Would you return every entry, exactly as it is written?
··· Material supplied
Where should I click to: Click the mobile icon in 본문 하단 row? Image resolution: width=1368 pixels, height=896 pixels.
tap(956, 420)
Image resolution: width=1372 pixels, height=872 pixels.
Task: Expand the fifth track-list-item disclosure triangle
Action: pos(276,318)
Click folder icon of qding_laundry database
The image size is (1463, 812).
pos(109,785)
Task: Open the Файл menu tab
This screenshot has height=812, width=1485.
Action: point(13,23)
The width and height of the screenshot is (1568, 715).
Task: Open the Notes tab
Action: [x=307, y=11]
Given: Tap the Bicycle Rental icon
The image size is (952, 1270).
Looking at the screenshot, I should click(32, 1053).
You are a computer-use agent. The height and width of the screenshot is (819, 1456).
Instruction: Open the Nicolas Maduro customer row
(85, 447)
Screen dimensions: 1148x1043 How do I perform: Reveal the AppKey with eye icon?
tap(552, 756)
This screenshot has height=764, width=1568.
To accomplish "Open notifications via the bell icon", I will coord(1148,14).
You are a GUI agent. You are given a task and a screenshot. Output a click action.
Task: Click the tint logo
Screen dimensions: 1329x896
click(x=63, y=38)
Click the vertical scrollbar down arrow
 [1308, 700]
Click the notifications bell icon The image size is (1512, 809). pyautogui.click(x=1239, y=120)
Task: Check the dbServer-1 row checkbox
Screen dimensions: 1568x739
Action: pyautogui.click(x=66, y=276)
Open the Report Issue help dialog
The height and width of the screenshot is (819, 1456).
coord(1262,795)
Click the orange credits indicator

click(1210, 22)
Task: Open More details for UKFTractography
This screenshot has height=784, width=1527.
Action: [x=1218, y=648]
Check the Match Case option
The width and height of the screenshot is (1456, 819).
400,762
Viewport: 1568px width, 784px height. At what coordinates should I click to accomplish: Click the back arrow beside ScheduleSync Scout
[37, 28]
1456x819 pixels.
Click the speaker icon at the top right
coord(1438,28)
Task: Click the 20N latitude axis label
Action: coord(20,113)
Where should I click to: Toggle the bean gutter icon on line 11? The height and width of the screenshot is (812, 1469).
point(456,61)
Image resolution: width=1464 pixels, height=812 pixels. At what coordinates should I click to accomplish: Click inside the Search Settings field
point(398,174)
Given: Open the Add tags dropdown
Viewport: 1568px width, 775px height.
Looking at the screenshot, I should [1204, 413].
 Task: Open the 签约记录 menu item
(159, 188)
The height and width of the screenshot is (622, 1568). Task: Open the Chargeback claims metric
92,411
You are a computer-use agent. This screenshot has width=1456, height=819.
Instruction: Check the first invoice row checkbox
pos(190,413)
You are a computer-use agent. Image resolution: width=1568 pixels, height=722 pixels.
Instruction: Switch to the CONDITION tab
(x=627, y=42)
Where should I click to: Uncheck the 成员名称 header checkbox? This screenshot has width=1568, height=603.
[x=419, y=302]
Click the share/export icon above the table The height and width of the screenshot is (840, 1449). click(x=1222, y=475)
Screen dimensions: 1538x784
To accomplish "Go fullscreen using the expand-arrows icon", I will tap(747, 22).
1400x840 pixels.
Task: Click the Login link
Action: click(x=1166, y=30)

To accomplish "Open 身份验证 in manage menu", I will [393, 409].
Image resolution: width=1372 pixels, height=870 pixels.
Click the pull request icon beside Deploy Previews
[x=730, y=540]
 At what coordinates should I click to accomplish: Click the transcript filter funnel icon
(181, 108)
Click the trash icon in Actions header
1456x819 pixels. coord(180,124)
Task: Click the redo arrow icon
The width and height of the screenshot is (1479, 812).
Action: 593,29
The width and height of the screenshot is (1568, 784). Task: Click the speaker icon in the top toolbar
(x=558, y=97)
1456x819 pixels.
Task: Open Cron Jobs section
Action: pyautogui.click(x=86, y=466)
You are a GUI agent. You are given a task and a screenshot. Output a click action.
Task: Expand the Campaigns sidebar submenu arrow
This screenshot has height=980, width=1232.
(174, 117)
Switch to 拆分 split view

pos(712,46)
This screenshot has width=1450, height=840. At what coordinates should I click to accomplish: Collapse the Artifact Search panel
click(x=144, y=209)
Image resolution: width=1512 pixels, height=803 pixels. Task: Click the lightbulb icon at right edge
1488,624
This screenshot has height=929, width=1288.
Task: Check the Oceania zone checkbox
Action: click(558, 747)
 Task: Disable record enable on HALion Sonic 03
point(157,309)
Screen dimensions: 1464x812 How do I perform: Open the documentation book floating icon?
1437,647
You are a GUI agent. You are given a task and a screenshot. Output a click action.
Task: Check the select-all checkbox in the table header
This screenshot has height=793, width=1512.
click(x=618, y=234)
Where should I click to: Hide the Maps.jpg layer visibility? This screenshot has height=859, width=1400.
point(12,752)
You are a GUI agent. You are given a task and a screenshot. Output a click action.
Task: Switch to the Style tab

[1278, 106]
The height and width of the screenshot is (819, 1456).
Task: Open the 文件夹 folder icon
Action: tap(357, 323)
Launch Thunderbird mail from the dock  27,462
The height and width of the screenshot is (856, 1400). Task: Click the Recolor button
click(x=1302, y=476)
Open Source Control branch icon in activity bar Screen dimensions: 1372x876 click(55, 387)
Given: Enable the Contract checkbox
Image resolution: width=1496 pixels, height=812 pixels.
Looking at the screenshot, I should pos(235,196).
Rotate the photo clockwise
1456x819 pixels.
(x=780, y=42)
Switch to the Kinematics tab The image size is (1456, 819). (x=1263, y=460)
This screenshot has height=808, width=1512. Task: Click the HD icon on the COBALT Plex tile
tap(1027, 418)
······
# Answer to this problem:
Where should I click to: Click the mobile icon in 본문 하단 row? Image resolution: width=1368 pixels, height=896 pixels.
tap(956, 420)
Image resolution: width=1372 pixels, height=872 pixels.
Task: Expand the fifth track-list-item disclosure triangle
Action: pos(276,318)
Click folder icon of qding_laundry database
The image size is (1463, 812).
pos(109,785)
Task: Open the Файл menu tab
This screenshot has height=812, width=1485.
Action: point(13,23)
The width and height of the screenshot is (1568, 715).
Task: Open the Notes tab
Action: [x=307, y=11]
Given: Tap the Bicycle Rental icon
The image size is (952, 1270).
Looking at the screenshot, I should click(32, 1053).
You are a computer-use agent. The height and width of the screenshot is (819, 1456).
Instruction: Open the Nicolas Maduro customer row
(85, 447)
Screen dimensions: 1148x1043 How do I perform: Reveal the AppKey with eye icon?
tap(552, 756)
This screenshot has height=764, width=1568.
To accomplish "Open notifications via the bell icon", I will coord(1148,14).
You are a GUI agent. You are given a task and a screenshot. Output a click action.
Task: Click the tint logo
Screen dimensions: 1329x896
click(x=63, y=38)
Click the vertical scrollbar down arrow
 [1308, 700]
Click the notifications bell icon The image size is (1512, 809). pyautogui.click(x=1239, y=120)
Task: Check the dbServer-1 row checkbox
Screen dimensions: 1568x739
Action: pyautogui.click(x=66, y=276)
Open the Report Issue help dialog
The height and width of the screenshot is (819, 1456).
coord(1262,795)
Click the orange credits indicator

click(1210, 22)
Task: Open More details for UKFTractography
This screenshot has height=784, width=1527.
Action: [x=1218, y=648]
Check the Match Case option
The width and height of the screenshot is (1456, 819).
400,762
Viewport: 1568px width, 784px height. At what coordinates should I click to accomplish: Click the back arrow beside ScheduleSync Scout
[37, 28]
1456x819 pixels.
Click the speaker icon at the top right
coord(1438,28)
Task: Click the 20N latitude axis label
Action: coord(20,113)
Where should I click to: Toggle the bean gutter icon on line 11? The height and width of the screenshot is (812, 1469).
point(456,61)
Image resolution: width=1464 pixels, height=812 pixels. At what coordinates should I click to accomplish: Click inside the Search Settings field
point(398,174)
Given: Open the Add tags dropdown
Viewport: 1568px width, 775px height.
Looking at the screenshot, I should [1204, 413].
 Task: Open the 签约记录 menu item
(159, 188)
The height and width of the screenshot is (622, 1568). Task: Open the Chargeback claims metric
92,411
You are a computer-use agent. This screenshot has width=1456, height=819.
Instruction: Check the first invoice row checkbox
pos(190,413)
You are a computer-use agent. Image resolution: width=1568 pixels, height=722 pixels.
Instruction: Switch to the CONDITION tab
(x=627, y=42)
Where should I click to: Uncheck the 成员名称 header checkbox? This screenshot has width=1568, height=603.
[x=419, y=302]
Click the share/export icon above the table The height and width of the screenshot is (840, 1449). click(x=1222, y=475)
Screen dimensions: 1538x784
To accomplish "Go fullscreen using the expand-arrows icon", I will tap(747, 22).
1400x840 pixels.
Task: Click the Login link
Action: click(x=1166, y=30)

To accomplish "Open 身份验证 in manage menu", I will [393, 409].
Image resolution: width=1372 pixels, height=870 pixels.
Click the pull request icon beside Deploy Previews
[x=730, y=540]
 At what coordinates should I click to accomplish: Click the transcript filter funnel icon
(181, 108)
Click the trash icon in Actions header
1456x819 pixels. coord(180,124)
Task: Click the redo arrow icon
The width and height of the screenshot is (1479, 812).
Action: 593,29
The width and height of the screenshot is (1568, 784). Task: Click the speaker icon in the top toolbar
(x=558, y=97)
1456x819 pixels.
Task: Open Cron Jobs section
Action: pyautogui.click(x=86, y=466)
You are a GUI agent. You are given a task and a screenshot. Output a click action.
Task: Expand the Campaigns sidebar submenu arrow
This screenshot has height=980, width=1232.
(174, 117)
Switch to 拆分 split view

pos(712,46)
This screenshot has width=1450, height=840. At what coordinates should I click to accomplish: Collapse the Artifact Search panel
click(x=144, y=209)
Image resolution: width=1512 pixels, height=803 pixels. Task: Click the lightbulb icon at right edge
1488,624
This screenshot has height=929, width=1288.
Task: Check the Oceania zone checkbox
Action: click(558, 747)
 Task: Disable record enable on HALion Sonic 03
point(157,309)
Screen dimensions: 1464x812 How do I perform: Open the documentation book floating icon?
1437,647
You are a GUI agent. You are given a task and a screenshot. Output a click action.
Task: Check the select-all checkbox in the table header
This screenshot has height=793, width=1512.
click(x=618, y=234)
Where should I click to: Hide the Maps.jpg layer visibility? This screenshot has height=859, width=1400.
point(12,752)
You are a GUI agent. You are given a task and a screenshot. Output a click action.
Task: Switch to the Style tab

[1278, 106]
The height and width of the screenshot is (819, 1456).
Task: Open the 文件夹 folder icon
Action: tap(357, 323)
Launch Thunderbird mail from the dock  27,462
The height and width of the screenshot is (856, 1400). Task: Click the Recolor button
click(x=1302, y=476)
Open Source Control branch icon in activity bar Screen dimensions: 1372x876 click(55, 387)
Given: Enable the Contract checkbox
Image resolution: width=1496 pixels, height=812 pixels.
Looking at the screenshot, I should pos(235,196).
Rotate the photo clockwise
1456x819 pixels.
(x=780, y=42)
Switch to the Kinematics tab The image size is (1456, 819). (x=1263, y=460)
This screenshot has height=808, width=1512. Task: Click the HD icon on the COBALT Plex tile
tap(1027, 418)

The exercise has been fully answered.